Clima, il meteorologo: “Servono duemila miliardi contro dissesto idrogeologico”

Secondo l'esperto Sottocorona, la mano dell'uomo sui cambiamenti climatici è evidente.: "In passato, un evento estremo si verificava ogni dieci anni, adesso la frequenza è aumentata in forma esponenziale"

In montagna nevica meno e a quote sempre più alte. È un dato di fatto, una tendenza che si va consolidando anno dopo anno e che trova conferma nel 2022, l’anno con l’estate più calda di sempre.
Cosa significa avere meno neve sulle cime? “Significa molto, soprattutto riduzione dei ghiacciai, aumento del rischio frane, minore disponibilità di acqua”, spiega a GEA il meteorologo Paolo Sottocorona. I ghiacciai hanno ormai un bilancio in perdita tra l’inverno e l’estate, il che significa “mancanze idriche, situazioni siccitose. L’abbiamo visto benissimo questa estate, con i livelli di fiumi e laghi che si stanno abbassando, mostrando questa sofferenza”, osserva. La crisi dei ghiacciai si ripercuote sui fiumi, quindi anche sull’irrigazione e l’elettricità. “Da qualunque punto di vista lo si voglia vedere, abbiamo una serie di criticità”, afferma.
Qualche nevicata sulla zone alpine c’è stata ma, denuncia, “per ora non basta”: “Dovrebbe nevicare molto e bene”, afferma.
Sui prossimi mesi non si sbilancia: “Non esistono previsioni stagionali che abbiano un’attendibilità decorosa, so che ne parlano tutti, ma tecnicamente e correttamente non si può fare, si può vedere la tendenza. E la tendenza è quella che abbiamo visto, siccità, mancanza di piogge e di nevicate, precipitazioni torrenziali e aumento degli eventi estremi”.

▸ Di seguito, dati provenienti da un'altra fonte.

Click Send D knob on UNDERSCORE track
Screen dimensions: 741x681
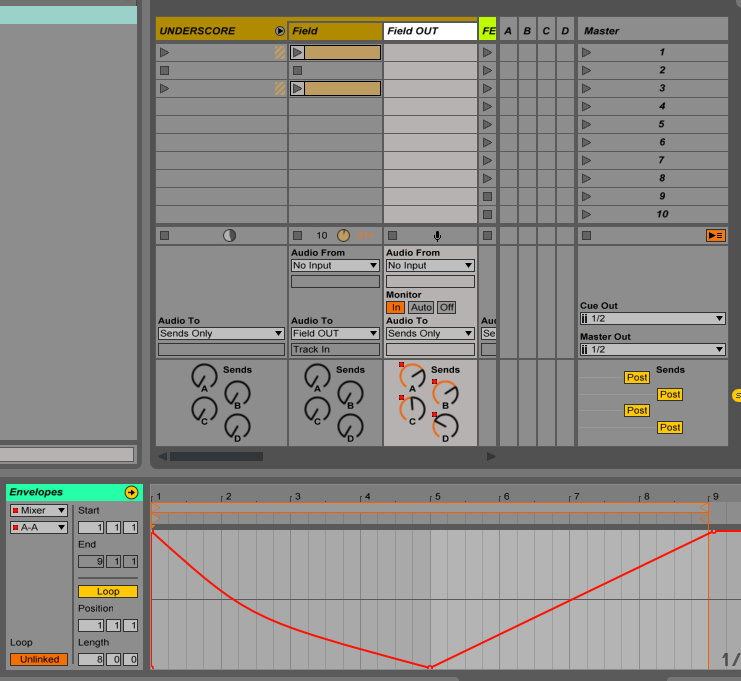pos(237,427)
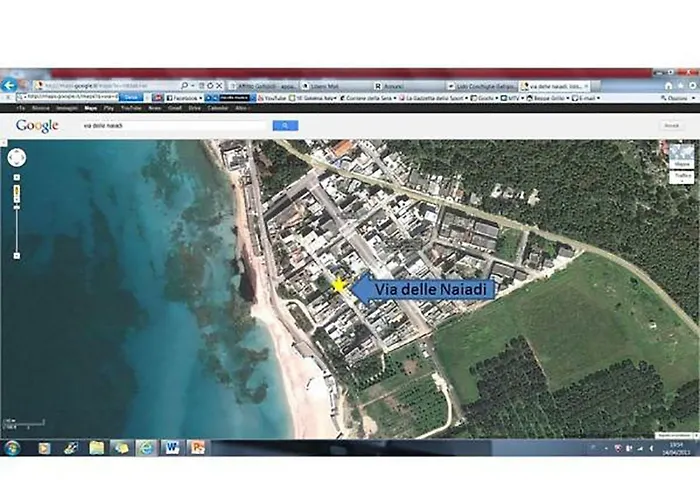Click the search field with via delle naiadi
700x500 pixels.
170,125
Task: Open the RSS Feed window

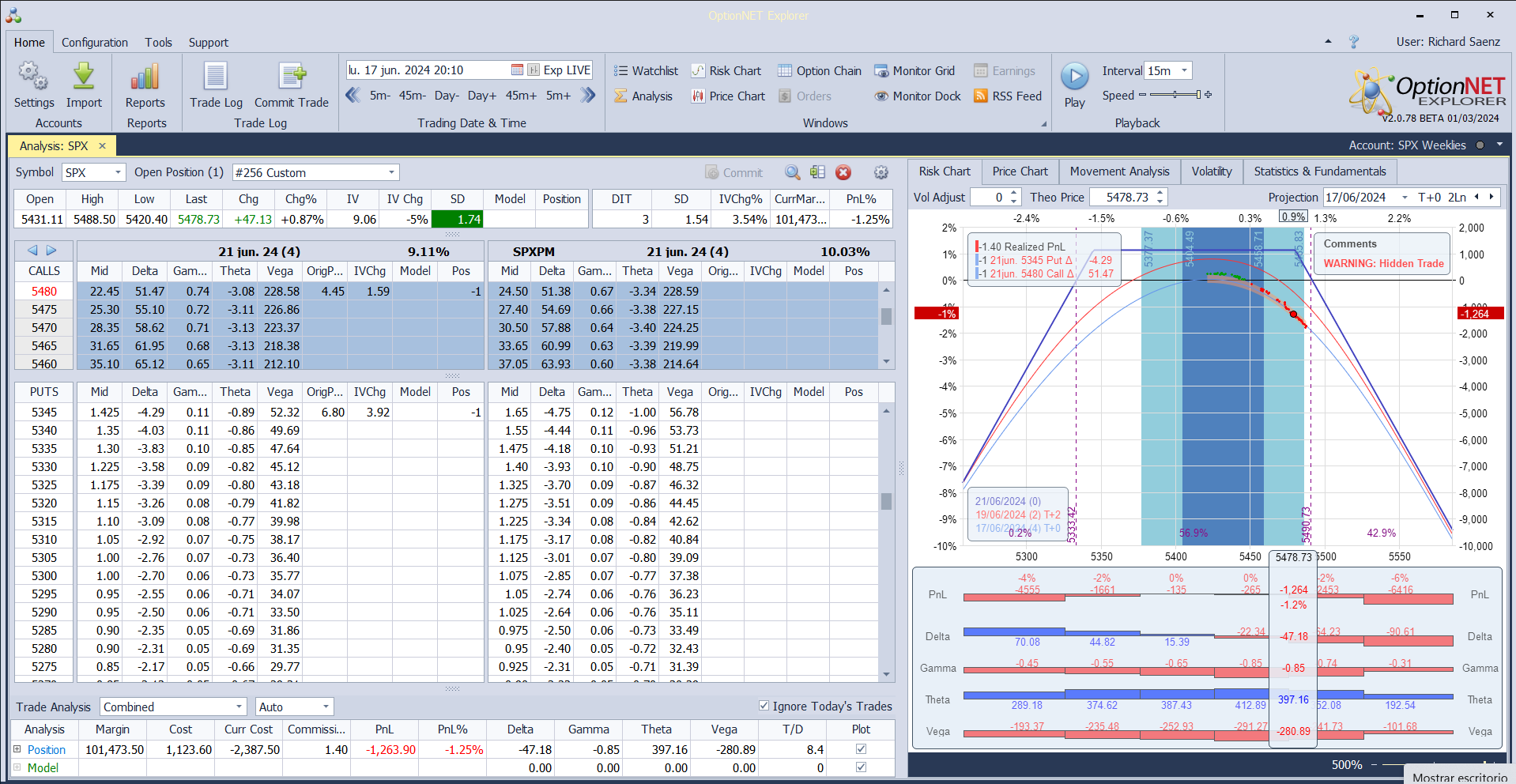Action: coord(1008,96)
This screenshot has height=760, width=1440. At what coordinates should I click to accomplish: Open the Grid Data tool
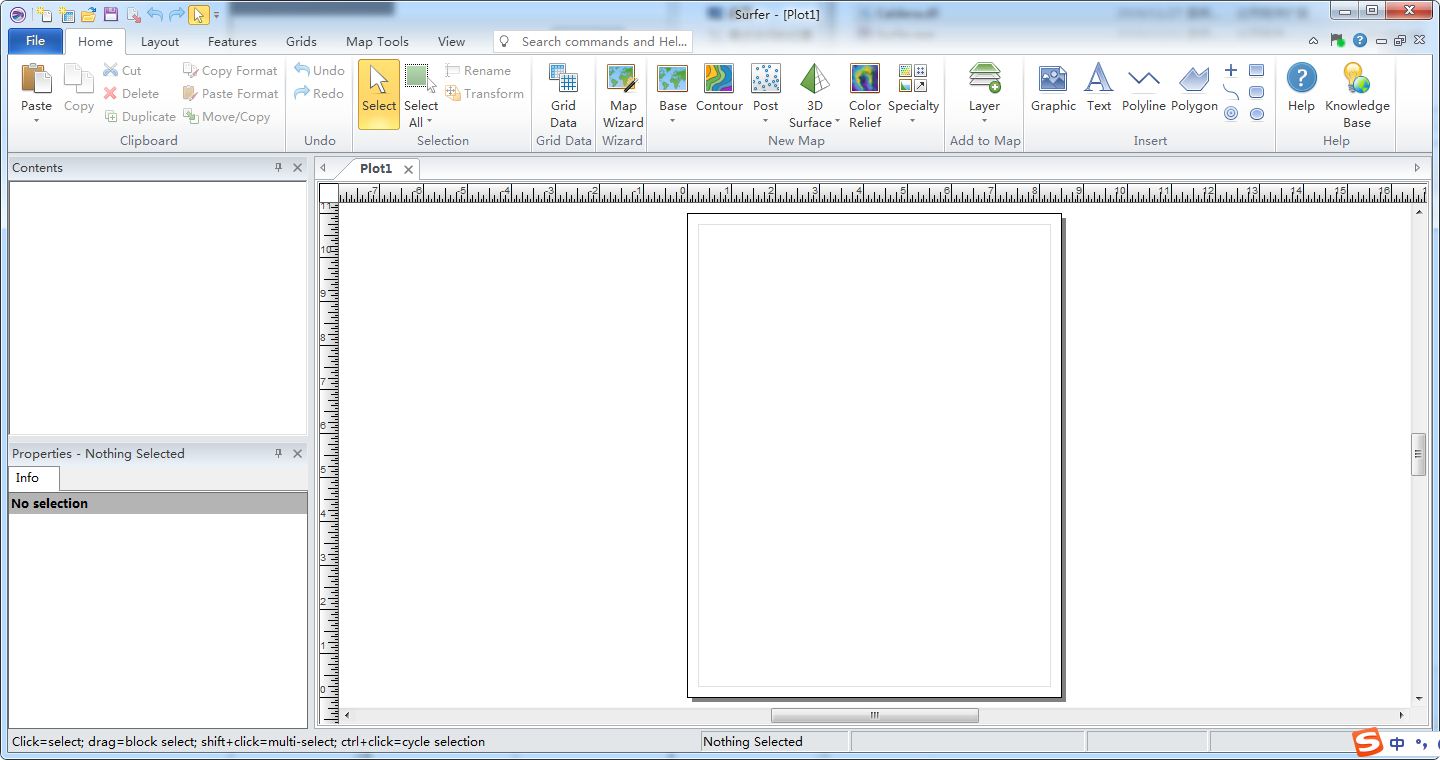[563, 96]
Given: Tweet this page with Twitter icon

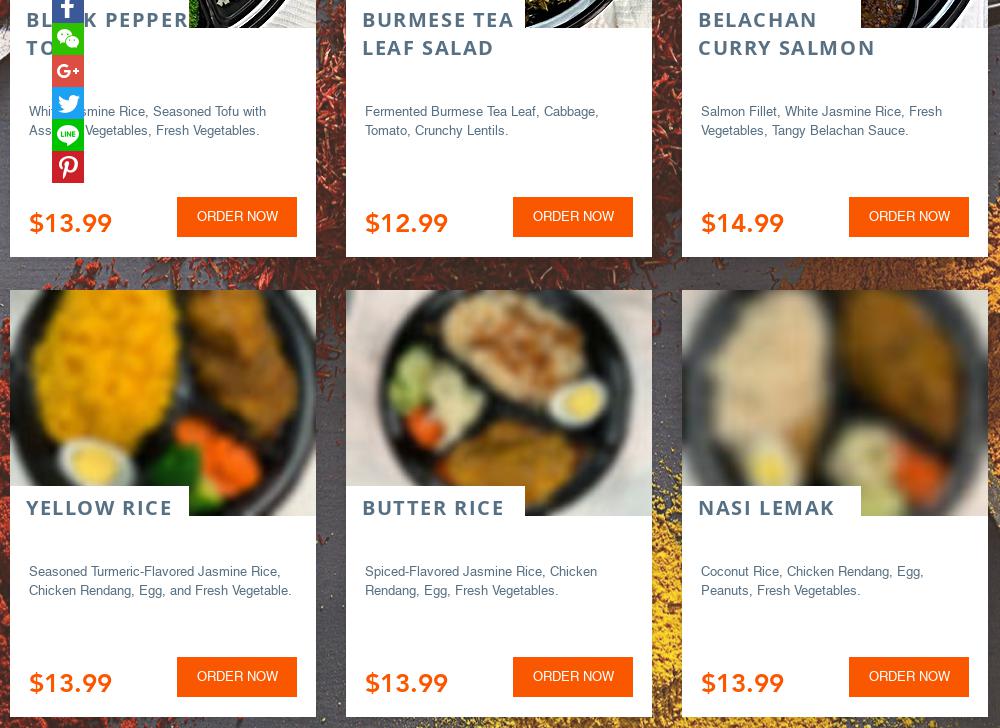Looking at the screenshot, I should click(x=68, y=103).
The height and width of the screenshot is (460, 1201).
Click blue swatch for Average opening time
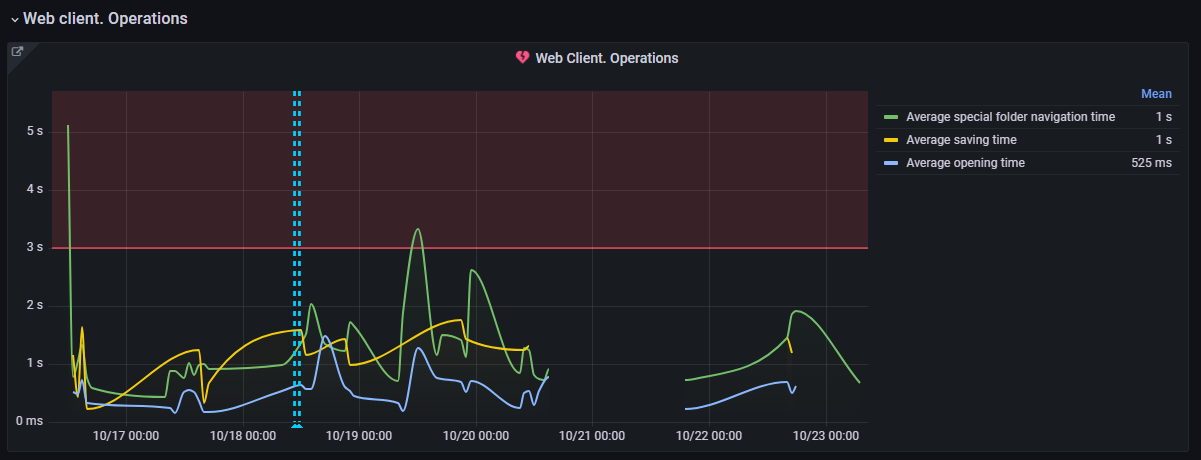(891, 163)
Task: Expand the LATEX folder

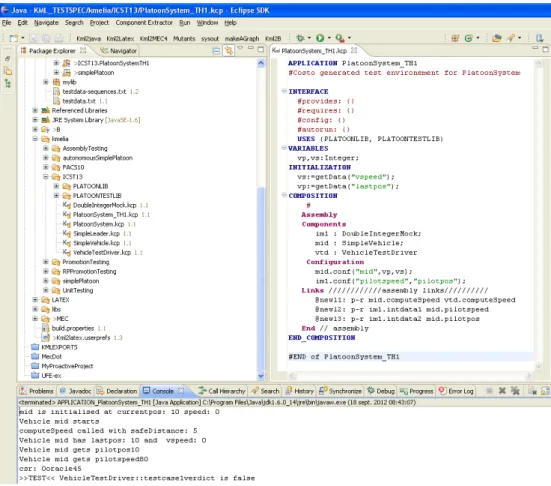Action: click(x=35, y=300)
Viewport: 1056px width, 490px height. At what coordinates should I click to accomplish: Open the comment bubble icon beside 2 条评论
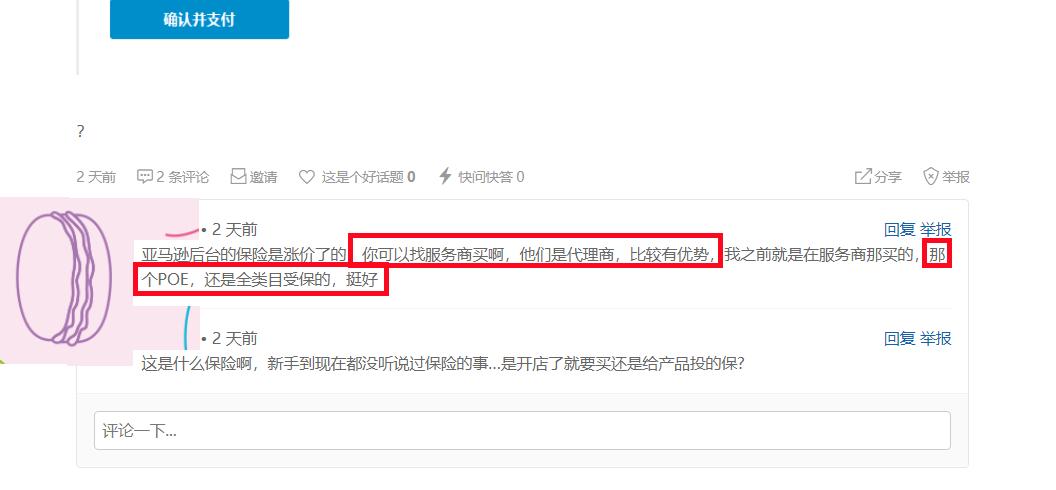(145, 176)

Gli eventi estremi non bastano a compensare neanche in parte la mancanza di precipitazioni: “Se alla fine di quest’anno facessimo una media, potremmo trovare che la quantità di pioggia totale è quasi normale, ma si distribuisce diversamente. In media, le piogge mensili si dovrebbero aggirare intorno ai 70-80 millimetri, che fanno 900 millimetri all’anno. Ma se in una zona non piove per mesi e poi piove 200 millimetri in 2 ore, come è successo a Ischia, questo è un problema”.
Ci sono zone, nel mondo, in cui piove 10-15 volte in più che in Italia. Perché lì non ci sono frane? “Perché sono decine di migliaia di anni che succede così, quello che doveva franare è franato, il terreno è assestato per quel regime – scandisce il meteorologo -. I nostri terreni, che sappiamo da decenni essere fragili, sottoposti a questi stress crollano. Emerge quell’assenza di interventi che dura da quando ero bambino io. E adesso si paga: fino a pochi anni fa un evento estremo si verificava una volta ogni 10 anni, sembrava sfortuna, adesso non dico che ne abbiamo uno al mese, ma la frequenza è aumentata in maniera esponenziale. In maniera più rapida di quello che si pensava”.

Del cambiamento climatico molto si è parlato, la strada è segnata, “si sperava che il passo fosse più lento”, osserva Sottocorona, che denuncia una mancanza di coraggio negli interventi di messa in sicurezza del territorio: “Qui parlano di interventi da 2 miliardi, ma servono 2mila miliardi per mettere l’Italia in sesto”.
La mano dell’uomo, sui cambiamenti climatici, è evidente per il meteorologo: “Seimila anni fa non c’erano città, strade, ponti. Oggi questo aumento della temperatura è davanti a tutti e gli effetti non sono identici in tutto il pianeta, ci sono zone in cui è andata meglio e zone in cui è andata peggio. Ma non possiamo contare sulla speranza. Fidarsi della buona stella è criminale, perché muore la gente”.
Al di là di interventi massicci, alcune tragedie sarebbero evitabili. È ancora nel ricordo di tutti la tragedia di Rigopiano: “Quello era un evento più che prevedibile – conferma Sottocorona -, non è neanche un discorso di abusivismo, il problema non è solo costruire in regime abusivo ma anche costruire in zona pericolosa. Quanta leggerezza e disinteresse c’è nel rilasciare i permessi. La certificazione geologica dovrebbe essere rilasciata ogni volta che si intende costruire qualcosa. L’aspetto geologico è fondamentale in qualunque costruzione perché abbiamo un terreno fragile e soggetto a stress idrogeologici fortissimi. Dobbiamo cambiare il sistema e, prima, cambiare testa. Serviranno tempo e competenze”.